Plus dure sera la chute
Début juin, la Cour suprême espagnole avait annoncé l’ouverture d’une enquête pour établir si Juan Carlos avait une responsabilité pénale dans une affaire de corruption présumée quand l’Arabie saoudite avait confié à un consortium espagnol la construction du TGV de La Mecque. Le quotidien La Tribune de Genève a affirmé début mars que Juan Carlos avait reçu, en 2008, 100 millions de dollars du roi Abdallah d’Arabie saoudite, sur un compte en Suisse d’une fondation panaméenne. Le même mois, The Daily Telegraph de Londres rapportait que Felipe VI était également bénéficiaire de cette fondation. Après la publication de ces articles, Felipe VI a retiré à son père une dotation annuelle du Palais royal évaluée à plus de 194.000 euros par an. Puis il a annoncé qu’il renonçait à l’héritage de son père « afin de préserver l’exemplarité de la Couronne ». Soupçonné de corruption et sous le coup d’une enquête de la Cour suprême, l’ex-roi d’Espagne a donc annoncé sa décision de quitter le pays dans une lettre adressée à son fils, le souverain Felipe VI. « Guidé à présent par la conviction de rendre le meilleur service aux Espagnols, à leurs institutions, et à toi en tant que Roi, je t’informe de ma décision réfléchie de m’exiler, en cette période, en dehors de l’Espagne», écrit Juan Carlos 1er cité dans le communiqué de la Maison Royale, où le roi Felipe VI accepte et le remercie pour sa décision…..«Il y a un an, je t’avais exprimé ma volonté et mon désir d’abandonner les activités institutionnelles», rappelle-t-il, affirmant avoir «toujours voulu le meilleur pour l’Espagne et la couronne». « Avec la même ardeur que pour servir l’Espagne lors de mon règne, et devant les conséquences publiques de certains évènements passés de ma vie privée, je souhaite t’exprimer ma disponibilité la plus absolue afin de contribuer à faciliter l’exercice de tes fonctions, avec la tranquillité et la sérénité que requièrent ta haute responsabilité. Mon héritage, et ma dignité en tant que personne, me le commandent », écrit l’ex-roi.
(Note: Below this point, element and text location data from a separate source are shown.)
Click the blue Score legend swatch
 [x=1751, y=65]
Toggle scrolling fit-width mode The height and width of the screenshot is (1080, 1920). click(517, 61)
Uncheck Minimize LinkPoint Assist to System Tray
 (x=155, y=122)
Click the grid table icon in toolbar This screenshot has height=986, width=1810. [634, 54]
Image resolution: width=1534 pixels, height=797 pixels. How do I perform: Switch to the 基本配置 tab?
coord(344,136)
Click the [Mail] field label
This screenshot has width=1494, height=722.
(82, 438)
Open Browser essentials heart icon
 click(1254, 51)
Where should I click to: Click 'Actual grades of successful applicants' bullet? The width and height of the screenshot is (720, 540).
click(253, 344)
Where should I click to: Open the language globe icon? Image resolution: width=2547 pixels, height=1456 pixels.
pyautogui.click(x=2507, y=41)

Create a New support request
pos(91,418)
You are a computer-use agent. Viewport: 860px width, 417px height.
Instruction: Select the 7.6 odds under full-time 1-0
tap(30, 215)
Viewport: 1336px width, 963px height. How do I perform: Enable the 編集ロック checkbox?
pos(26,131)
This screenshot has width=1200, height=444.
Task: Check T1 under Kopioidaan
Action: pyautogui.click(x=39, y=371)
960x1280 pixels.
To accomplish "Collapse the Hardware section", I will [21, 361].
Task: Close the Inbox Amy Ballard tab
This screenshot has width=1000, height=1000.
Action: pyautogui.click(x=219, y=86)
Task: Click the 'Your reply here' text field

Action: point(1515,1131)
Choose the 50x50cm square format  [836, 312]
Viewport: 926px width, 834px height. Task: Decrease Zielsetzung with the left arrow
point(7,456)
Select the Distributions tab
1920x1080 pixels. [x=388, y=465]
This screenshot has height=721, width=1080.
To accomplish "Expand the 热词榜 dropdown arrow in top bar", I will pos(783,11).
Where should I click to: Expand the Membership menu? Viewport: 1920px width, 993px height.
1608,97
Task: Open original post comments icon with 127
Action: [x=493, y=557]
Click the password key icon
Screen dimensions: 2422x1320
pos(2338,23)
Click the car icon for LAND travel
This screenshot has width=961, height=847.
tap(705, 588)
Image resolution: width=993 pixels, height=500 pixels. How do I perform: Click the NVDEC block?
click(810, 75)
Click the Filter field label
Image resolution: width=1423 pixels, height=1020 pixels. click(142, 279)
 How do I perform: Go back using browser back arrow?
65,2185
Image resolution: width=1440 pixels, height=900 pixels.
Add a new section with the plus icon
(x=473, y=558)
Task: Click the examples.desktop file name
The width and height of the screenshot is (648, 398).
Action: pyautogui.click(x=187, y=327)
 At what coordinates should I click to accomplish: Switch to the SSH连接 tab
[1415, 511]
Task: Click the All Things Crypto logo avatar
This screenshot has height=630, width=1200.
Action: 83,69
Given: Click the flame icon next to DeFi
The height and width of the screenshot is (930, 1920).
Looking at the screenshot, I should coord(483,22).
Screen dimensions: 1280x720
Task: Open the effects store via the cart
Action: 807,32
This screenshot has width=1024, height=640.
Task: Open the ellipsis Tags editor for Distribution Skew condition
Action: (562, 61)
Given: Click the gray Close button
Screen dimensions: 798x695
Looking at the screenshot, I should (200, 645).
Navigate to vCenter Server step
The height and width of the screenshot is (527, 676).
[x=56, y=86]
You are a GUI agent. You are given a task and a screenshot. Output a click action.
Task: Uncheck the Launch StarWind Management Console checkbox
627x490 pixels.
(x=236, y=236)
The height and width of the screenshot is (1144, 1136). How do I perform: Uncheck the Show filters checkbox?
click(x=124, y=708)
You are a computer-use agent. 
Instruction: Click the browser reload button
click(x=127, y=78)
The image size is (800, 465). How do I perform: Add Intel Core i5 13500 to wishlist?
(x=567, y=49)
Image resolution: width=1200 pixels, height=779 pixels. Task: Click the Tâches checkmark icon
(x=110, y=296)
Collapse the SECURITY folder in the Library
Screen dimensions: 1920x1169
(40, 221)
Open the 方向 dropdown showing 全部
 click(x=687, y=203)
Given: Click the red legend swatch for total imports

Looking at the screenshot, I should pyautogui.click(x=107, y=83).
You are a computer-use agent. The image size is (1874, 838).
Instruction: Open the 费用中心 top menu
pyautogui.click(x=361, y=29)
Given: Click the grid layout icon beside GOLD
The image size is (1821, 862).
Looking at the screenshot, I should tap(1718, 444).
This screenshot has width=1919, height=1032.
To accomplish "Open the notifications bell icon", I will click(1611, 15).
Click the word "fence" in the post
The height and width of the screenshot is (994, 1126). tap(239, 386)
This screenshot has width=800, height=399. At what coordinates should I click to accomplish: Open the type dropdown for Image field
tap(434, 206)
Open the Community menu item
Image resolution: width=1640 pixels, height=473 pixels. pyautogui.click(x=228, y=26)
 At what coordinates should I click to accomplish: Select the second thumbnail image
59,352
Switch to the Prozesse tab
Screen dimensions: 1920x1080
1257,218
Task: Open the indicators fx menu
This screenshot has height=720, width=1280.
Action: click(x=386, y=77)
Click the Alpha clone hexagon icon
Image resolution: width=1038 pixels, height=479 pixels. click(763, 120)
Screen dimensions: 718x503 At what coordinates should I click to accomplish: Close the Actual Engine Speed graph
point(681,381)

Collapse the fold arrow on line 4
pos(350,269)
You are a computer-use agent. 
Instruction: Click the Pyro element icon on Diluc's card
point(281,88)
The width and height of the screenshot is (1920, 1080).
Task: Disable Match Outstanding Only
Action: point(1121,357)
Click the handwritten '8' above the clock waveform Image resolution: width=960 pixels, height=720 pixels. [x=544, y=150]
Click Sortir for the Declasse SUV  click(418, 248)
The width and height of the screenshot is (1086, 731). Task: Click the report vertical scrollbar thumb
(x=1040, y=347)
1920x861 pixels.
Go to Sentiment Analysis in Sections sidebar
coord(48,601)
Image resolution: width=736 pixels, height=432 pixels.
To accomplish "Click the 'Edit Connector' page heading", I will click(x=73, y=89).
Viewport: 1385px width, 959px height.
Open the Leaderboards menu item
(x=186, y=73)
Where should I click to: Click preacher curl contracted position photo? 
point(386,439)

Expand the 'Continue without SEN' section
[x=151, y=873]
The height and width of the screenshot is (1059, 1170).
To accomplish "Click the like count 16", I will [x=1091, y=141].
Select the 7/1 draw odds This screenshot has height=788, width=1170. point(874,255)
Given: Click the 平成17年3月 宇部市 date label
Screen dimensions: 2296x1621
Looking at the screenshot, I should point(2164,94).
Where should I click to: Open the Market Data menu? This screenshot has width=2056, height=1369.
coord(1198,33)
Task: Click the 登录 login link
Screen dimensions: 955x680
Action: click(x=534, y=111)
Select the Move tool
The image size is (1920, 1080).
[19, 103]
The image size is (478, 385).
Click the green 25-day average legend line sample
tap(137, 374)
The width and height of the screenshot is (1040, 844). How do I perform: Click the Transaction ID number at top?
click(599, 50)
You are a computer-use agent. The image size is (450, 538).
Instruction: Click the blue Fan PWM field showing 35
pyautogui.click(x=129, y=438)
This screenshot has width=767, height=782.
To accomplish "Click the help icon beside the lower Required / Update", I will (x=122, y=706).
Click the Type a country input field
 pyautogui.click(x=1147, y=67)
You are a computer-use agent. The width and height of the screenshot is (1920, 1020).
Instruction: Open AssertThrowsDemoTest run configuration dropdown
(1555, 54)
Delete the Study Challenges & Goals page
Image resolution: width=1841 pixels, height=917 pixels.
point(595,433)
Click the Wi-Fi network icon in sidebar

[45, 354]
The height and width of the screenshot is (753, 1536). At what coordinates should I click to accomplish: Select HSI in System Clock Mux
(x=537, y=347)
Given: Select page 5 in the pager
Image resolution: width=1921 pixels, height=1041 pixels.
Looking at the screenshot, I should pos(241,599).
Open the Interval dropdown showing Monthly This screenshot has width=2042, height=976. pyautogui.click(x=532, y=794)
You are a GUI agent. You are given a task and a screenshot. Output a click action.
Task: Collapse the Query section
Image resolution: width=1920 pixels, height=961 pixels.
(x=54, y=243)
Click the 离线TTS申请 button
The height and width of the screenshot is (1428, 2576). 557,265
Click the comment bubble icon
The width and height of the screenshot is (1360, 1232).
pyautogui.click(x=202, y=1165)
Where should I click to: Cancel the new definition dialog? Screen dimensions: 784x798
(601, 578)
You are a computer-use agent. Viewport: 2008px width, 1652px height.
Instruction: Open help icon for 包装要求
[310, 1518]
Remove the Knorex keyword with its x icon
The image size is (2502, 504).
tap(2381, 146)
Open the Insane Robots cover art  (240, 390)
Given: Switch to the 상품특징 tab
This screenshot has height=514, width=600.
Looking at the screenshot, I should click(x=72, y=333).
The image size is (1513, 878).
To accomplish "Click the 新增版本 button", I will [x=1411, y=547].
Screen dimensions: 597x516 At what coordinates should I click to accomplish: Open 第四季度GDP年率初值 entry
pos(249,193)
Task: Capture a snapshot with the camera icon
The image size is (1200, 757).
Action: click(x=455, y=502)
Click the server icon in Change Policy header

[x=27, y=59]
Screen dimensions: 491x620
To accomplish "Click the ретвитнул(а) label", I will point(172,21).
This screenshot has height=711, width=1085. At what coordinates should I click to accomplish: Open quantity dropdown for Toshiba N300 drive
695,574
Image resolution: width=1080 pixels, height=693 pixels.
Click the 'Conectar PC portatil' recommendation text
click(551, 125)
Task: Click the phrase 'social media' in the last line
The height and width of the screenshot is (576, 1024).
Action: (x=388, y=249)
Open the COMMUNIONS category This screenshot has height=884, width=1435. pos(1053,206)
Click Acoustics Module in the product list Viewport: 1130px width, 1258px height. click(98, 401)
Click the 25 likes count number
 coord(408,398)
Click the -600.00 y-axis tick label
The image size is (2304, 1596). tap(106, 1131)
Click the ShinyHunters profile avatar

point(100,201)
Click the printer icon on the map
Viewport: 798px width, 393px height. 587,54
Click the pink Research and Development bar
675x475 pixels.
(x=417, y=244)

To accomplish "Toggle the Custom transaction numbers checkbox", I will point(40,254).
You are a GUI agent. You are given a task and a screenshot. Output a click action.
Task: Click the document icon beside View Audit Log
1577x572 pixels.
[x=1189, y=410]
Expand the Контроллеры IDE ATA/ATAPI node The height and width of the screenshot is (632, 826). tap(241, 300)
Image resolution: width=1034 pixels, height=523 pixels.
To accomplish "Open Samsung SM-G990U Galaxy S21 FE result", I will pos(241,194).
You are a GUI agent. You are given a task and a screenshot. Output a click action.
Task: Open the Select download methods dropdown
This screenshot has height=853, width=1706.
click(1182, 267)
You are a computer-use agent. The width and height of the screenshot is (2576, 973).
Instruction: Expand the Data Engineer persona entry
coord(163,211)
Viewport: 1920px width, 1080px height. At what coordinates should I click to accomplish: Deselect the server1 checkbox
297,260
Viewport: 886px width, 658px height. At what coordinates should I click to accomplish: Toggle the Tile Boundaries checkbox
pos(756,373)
Juan Carlos, la grande erreur de Franco, a été rattrapé par tous les vices des démocraties qui l’aimaient tant avant de le brûler sur le bucher médiatique et judiciaire, comme un vulgaire dictateur.
Celui qui est né dans la trahison finira dans la corruption avec un visage reflétant, avec l’âge, sa vraie nature.